As long as we are talking about towels.... have you ever noticed how people will go out and spend lots of $$$$ on the chemicals that they plan on using on their paint finish, but skimp on the towels they purchase?
You might as well spend the $$$ necessary to purchase quality 100% pure cotton towels... I try to get "seconds" of a good name brand as long as they meet the pure cotton criteria. Oh, try to by white, colored towels, needless to say, are loaded with dyes, which when fairly new could come out with the chemicals used, thus tinting light colored surfaces.
Next, you need to get that towel ready for the job... trim off the tags, they scratch, trim off the doubled up edge, they could scratch, now wash and dry, no fabric softener.
Now your ready for an intimate afternoon with your car's finished surface.
Concerning what everybody else has been saying: Ditto here.

One other thing that I just thought of... the water hose and nozzle..... check to make sure that sand hasn't been introduced into the hose while one end might have been laying on the ground. Second, if the nozzle you're using is one that is a spring loaded shut-off, and that nozzle is more than one season old, check to make sure that the spring inside isn't corroded to the point of introducing flakes of rust into the wash bucket, or firing rust bullets on the surface when rinsing.

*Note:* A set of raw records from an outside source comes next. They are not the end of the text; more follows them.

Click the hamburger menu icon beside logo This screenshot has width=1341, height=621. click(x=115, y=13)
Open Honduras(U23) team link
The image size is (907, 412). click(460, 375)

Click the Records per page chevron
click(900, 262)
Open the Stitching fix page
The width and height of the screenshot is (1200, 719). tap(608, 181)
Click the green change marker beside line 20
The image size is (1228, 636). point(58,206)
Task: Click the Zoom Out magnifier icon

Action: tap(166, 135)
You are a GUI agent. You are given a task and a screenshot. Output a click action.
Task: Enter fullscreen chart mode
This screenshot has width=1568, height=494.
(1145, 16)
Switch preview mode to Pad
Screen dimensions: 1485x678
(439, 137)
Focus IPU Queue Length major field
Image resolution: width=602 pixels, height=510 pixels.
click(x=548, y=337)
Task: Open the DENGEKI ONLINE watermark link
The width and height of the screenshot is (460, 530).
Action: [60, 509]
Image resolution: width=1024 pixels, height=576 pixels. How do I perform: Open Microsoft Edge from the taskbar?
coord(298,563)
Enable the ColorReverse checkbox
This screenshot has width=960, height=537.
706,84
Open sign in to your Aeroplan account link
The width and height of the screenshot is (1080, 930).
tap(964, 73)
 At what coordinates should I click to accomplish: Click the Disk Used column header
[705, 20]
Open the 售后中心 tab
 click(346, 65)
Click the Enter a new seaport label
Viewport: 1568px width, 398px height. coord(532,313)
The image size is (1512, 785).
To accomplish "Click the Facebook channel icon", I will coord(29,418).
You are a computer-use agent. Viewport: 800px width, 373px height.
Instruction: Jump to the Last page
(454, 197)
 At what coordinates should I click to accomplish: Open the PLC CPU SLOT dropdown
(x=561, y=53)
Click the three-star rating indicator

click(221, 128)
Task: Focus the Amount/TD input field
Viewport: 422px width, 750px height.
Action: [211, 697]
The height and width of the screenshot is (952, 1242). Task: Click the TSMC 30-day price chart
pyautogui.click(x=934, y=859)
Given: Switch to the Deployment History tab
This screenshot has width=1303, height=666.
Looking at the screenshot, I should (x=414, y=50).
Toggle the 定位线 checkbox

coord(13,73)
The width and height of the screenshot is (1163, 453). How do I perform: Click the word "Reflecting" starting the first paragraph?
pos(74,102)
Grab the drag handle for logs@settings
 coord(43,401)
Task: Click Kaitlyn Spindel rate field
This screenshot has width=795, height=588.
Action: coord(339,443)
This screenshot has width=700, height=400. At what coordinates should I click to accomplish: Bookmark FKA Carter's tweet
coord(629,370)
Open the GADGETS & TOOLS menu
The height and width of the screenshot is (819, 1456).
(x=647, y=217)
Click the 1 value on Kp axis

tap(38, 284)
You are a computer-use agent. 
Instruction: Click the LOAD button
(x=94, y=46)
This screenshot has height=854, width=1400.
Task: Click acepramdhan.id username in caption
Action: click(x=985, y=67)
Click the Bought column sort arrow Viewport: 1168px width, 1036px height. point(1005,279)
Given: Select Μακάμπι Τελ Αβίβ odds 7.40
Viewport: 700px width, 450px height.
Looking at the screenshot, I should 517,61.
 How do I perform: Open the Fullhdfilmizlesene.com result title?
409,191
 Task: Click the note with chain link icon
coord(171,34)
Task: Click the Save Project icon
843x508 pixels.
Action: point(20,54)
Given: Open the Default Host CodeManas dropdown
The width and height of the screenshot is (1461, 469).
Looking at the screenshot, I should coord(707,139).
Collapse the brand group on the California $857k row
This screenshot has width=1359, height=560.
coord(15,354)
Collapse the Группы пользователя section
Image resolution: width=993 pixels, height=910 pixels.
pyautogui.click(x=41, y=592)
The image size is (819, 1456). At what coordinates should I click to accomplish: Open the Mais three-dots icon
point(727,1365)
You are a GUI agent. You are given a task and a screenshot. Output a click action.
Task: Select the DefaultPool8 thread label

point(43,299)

One last thing to add, ( I promise this is it) the weather, cool dry days seem to produce the best results.... but that is just my experience, what say the experts?
vettepilot :beer
 
:confused did you get a bootleg pass to my website? That is some great info which I cover on my site (on the towels).

On the nozzle that is stuff I hadn't considered but is very valueable.

One thing I also suggest is that you use a large bucket or two depending on how anal you are. The reason is that when you rinse out the towel in the bucket the dirt can float to the bottom and not be reintroduced to your paint. There's more but I gotta get to bed. Great info vettepilot!